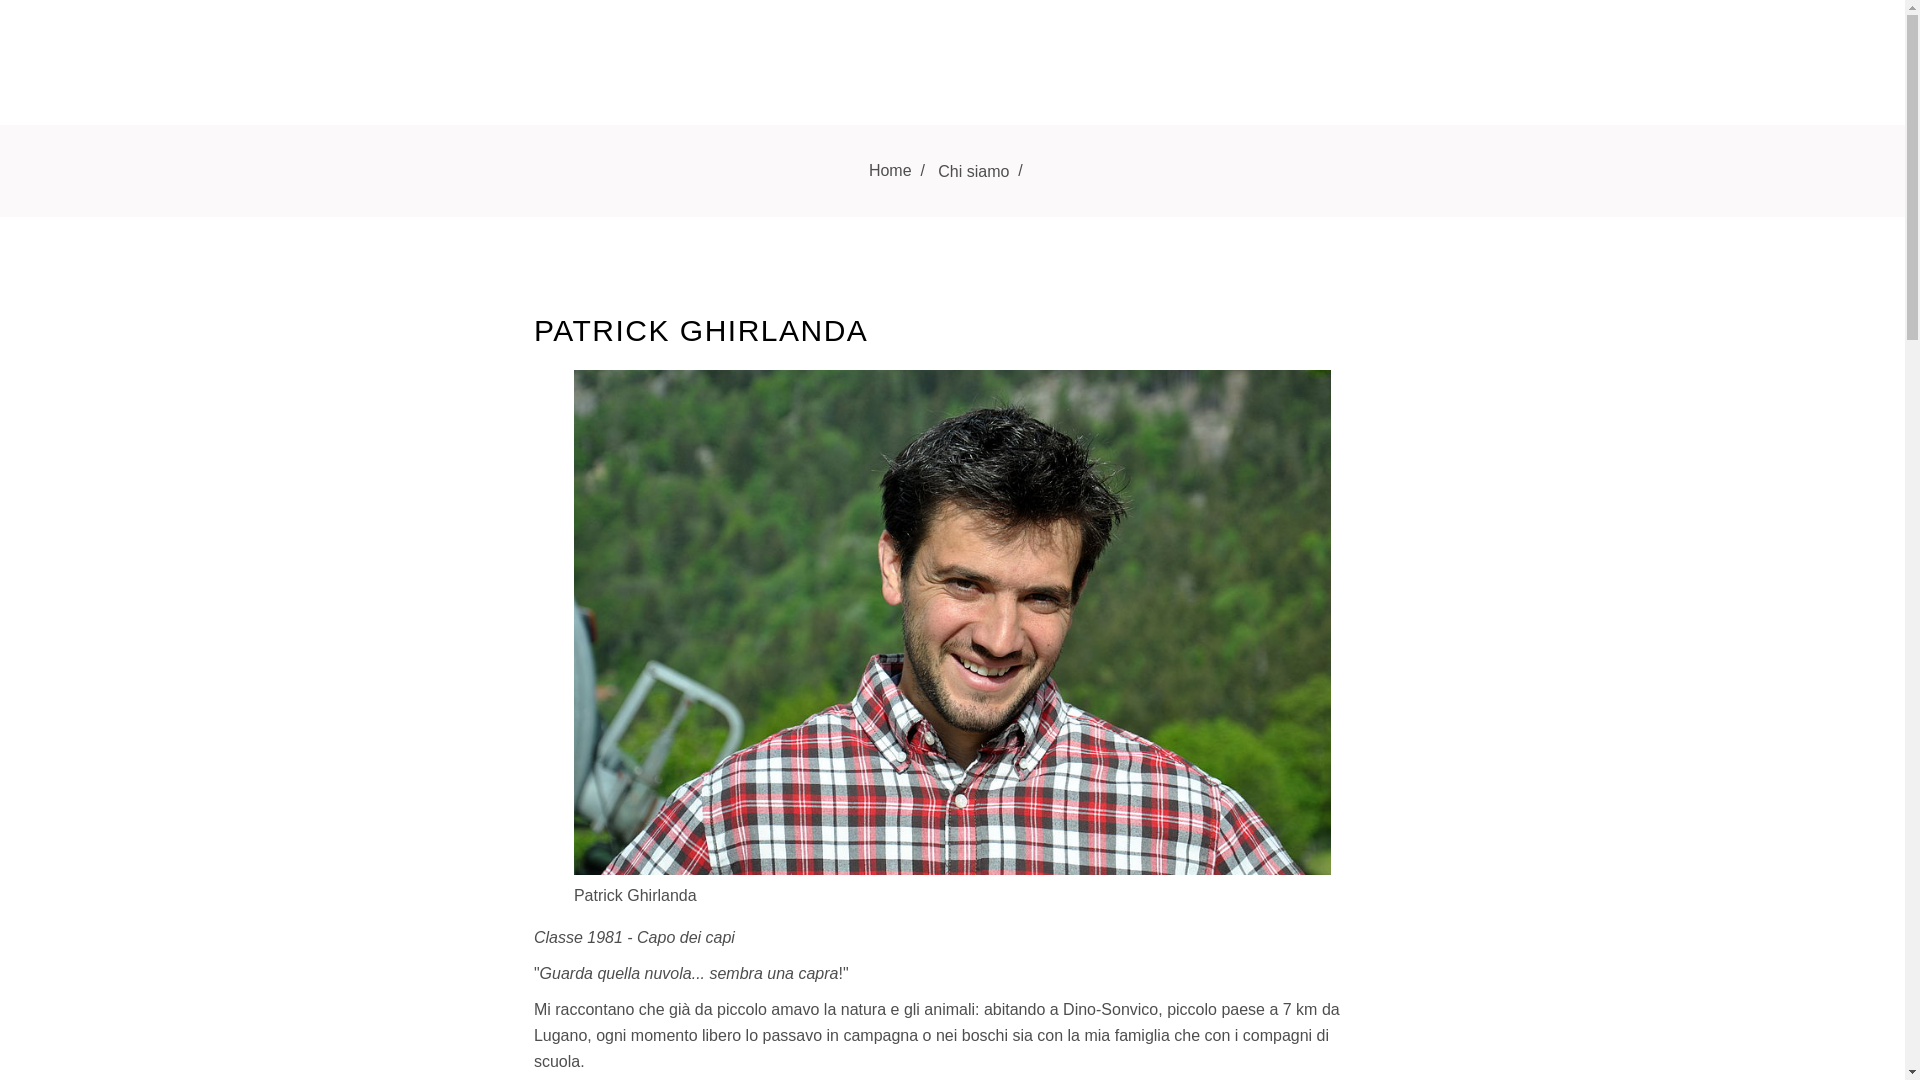 This screenshot has height=1080, width=1920. Describe the element at coordinates (973, 171) in the screenshot. I see `'Chi siamo'` at that location.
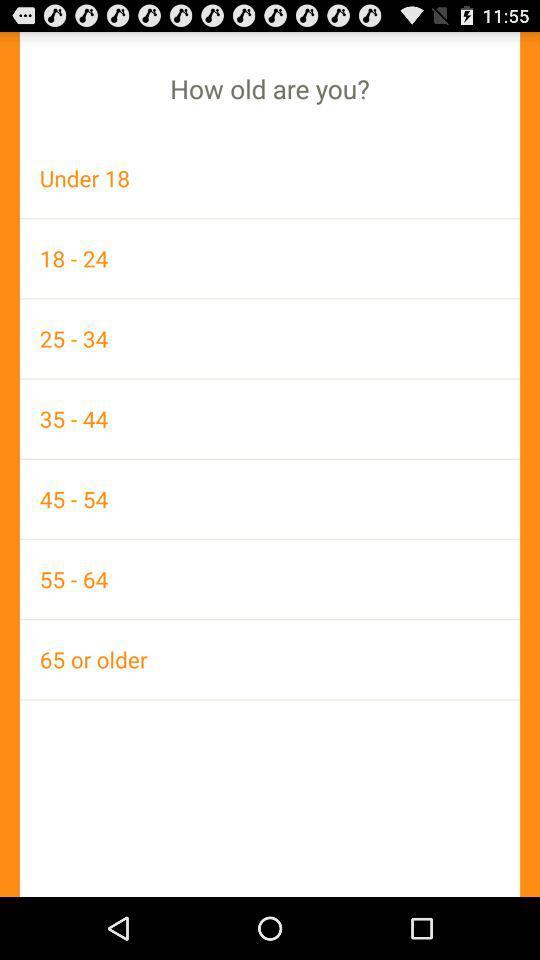  I want to click on the 45 - 54 icon, so click(270, 498).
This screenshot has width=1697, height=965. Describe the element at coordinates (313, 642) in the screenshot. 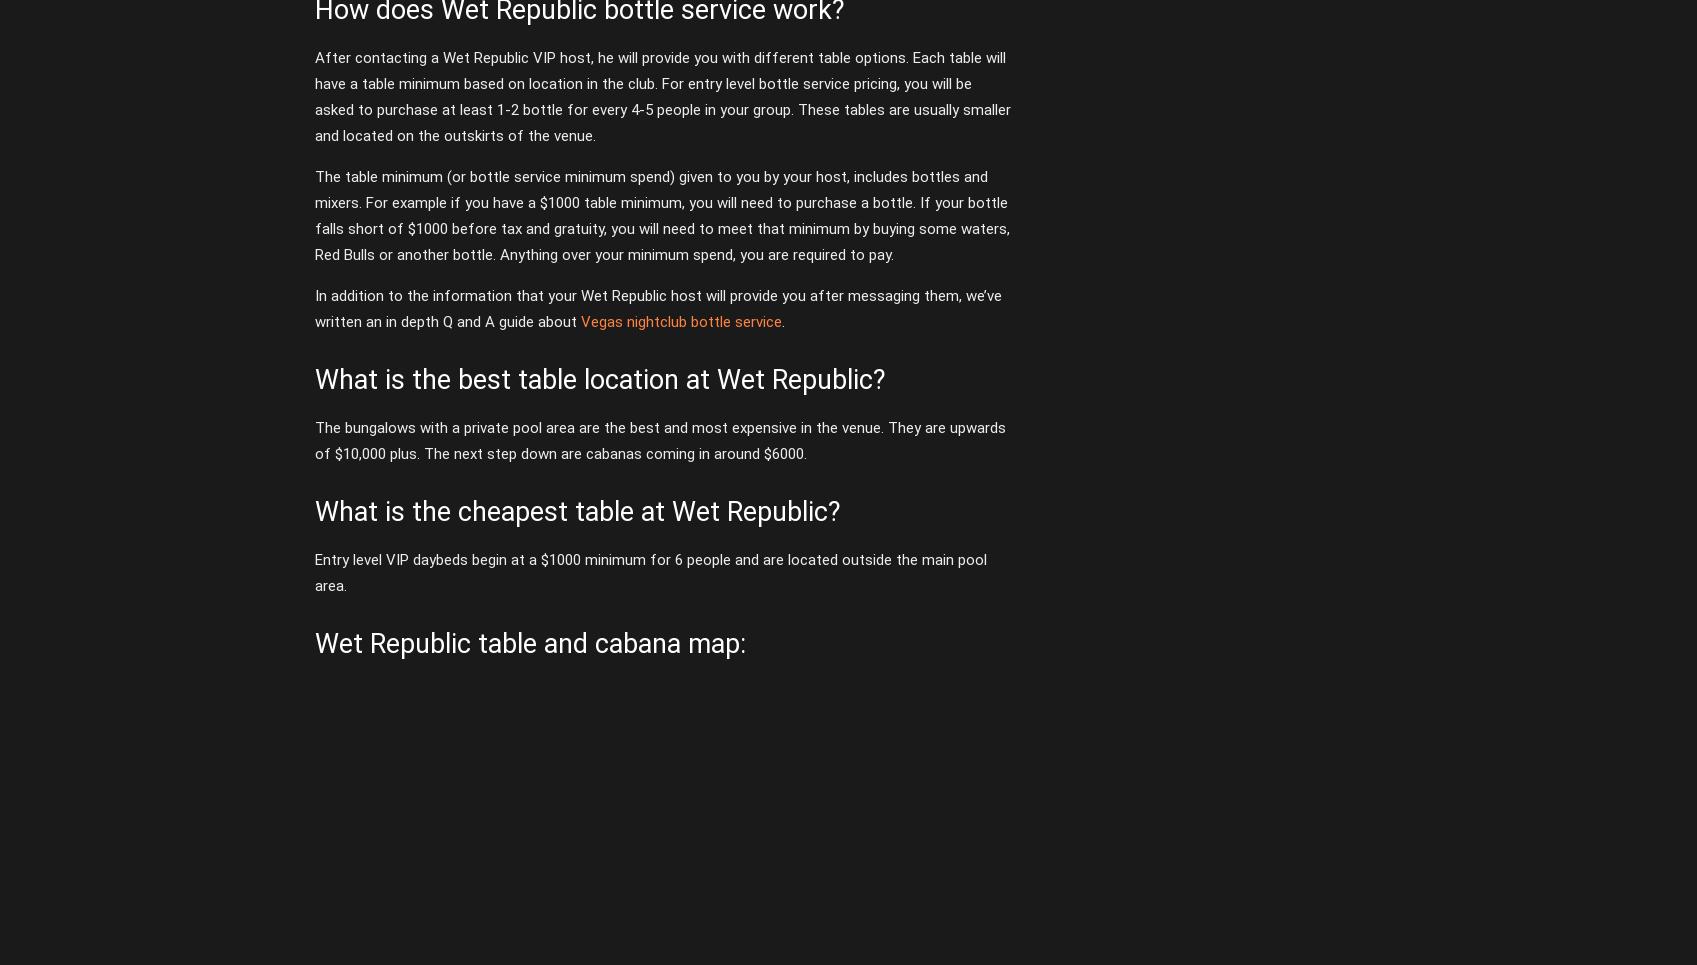

I see `'Wet Republic table and cabana map:'` at that location.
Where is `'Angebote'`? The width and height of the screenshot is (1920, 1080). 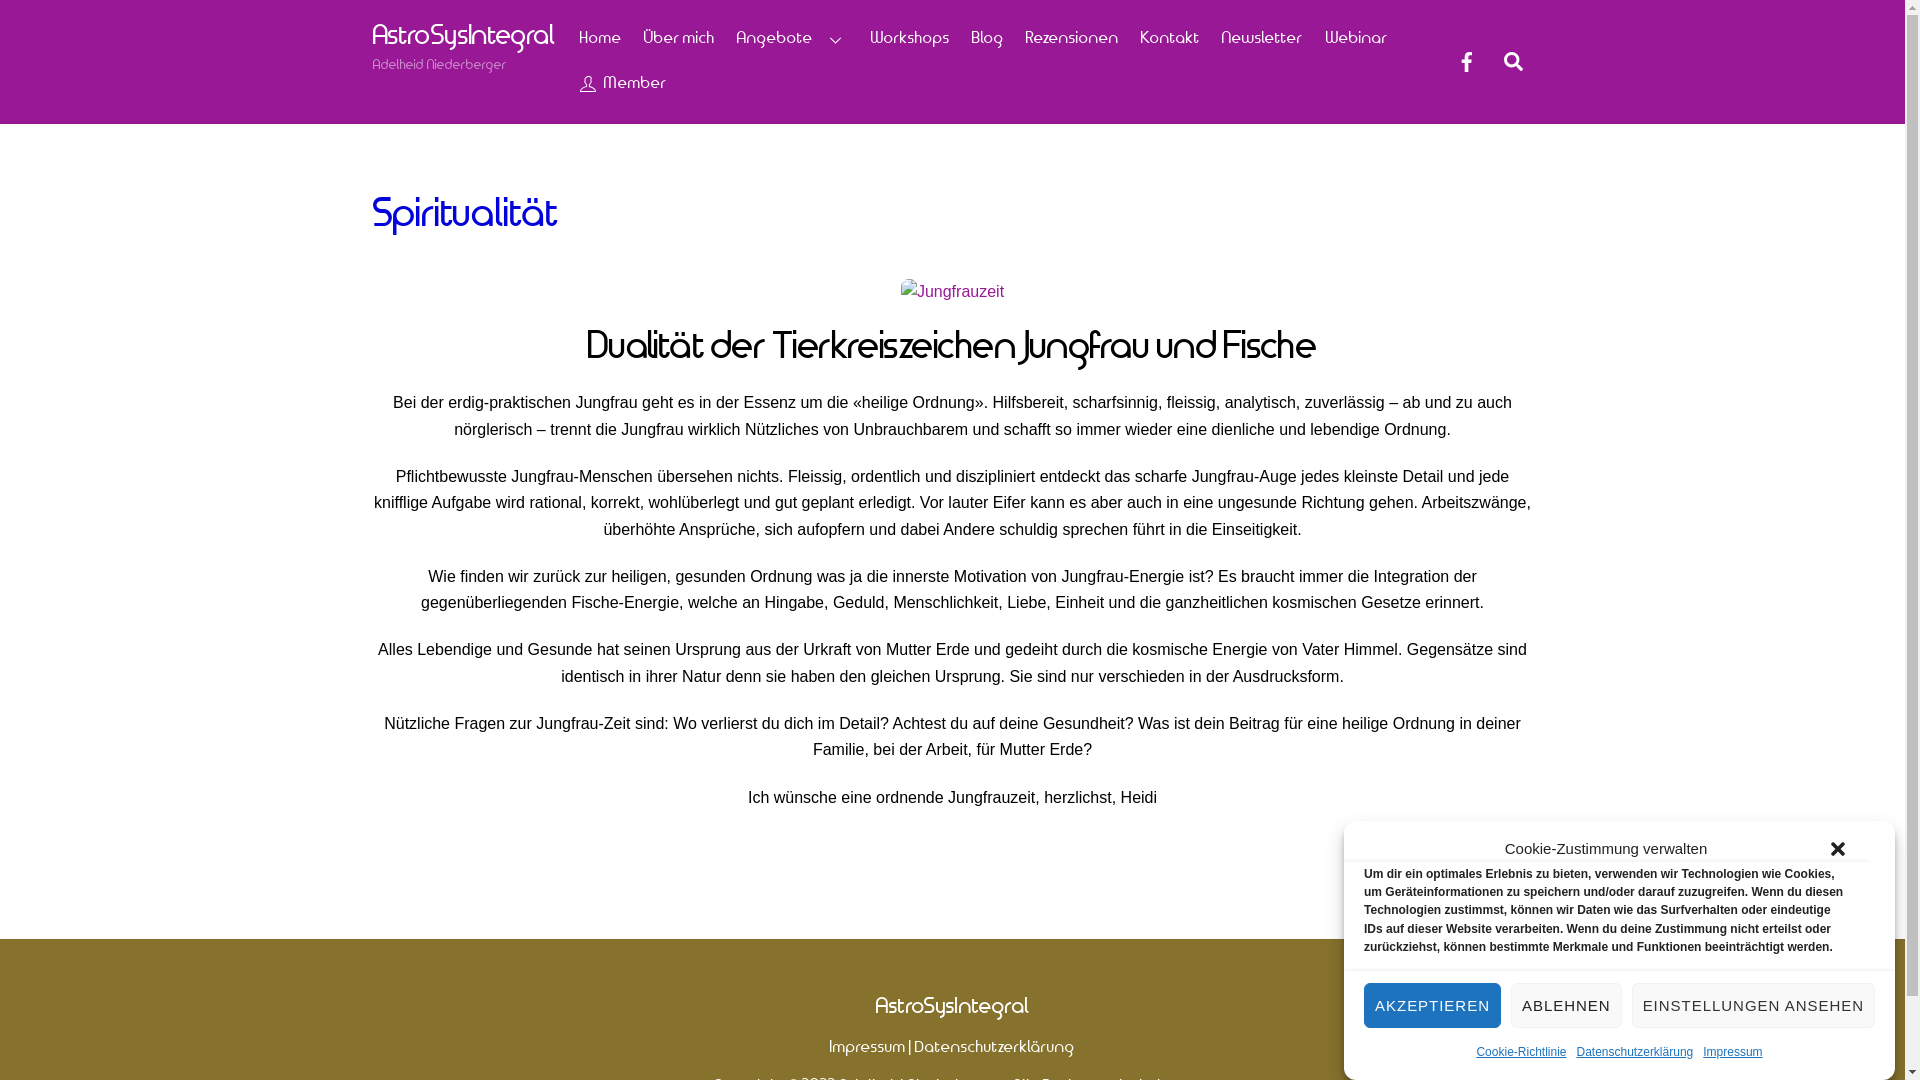
'Angebote' is located at coordinates (791, 38).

☆ ☆ ☆

- _Directions_
Copy every line of the records above word for word, omitting the pictures.

- _Response for this exercise_
 This screenshot has height=1080, width=1920. Describe the element at coordinates (973, 171) in the screenshot. I see `'Chi siamo'` at that location.
  I want to click on the 45 - 54 icon, so click(270, 498).
This screenshot has width=1697, height=965. Describe the element at coordinates (313, 642) in the screenshot. 

I see `'Wet Republic table and cabana map:'` at that location.
Where is `'Angebote'`? The width and height of the screenshot is (1920, 1080). 
'Angebote' is located at coordinates (791, 38).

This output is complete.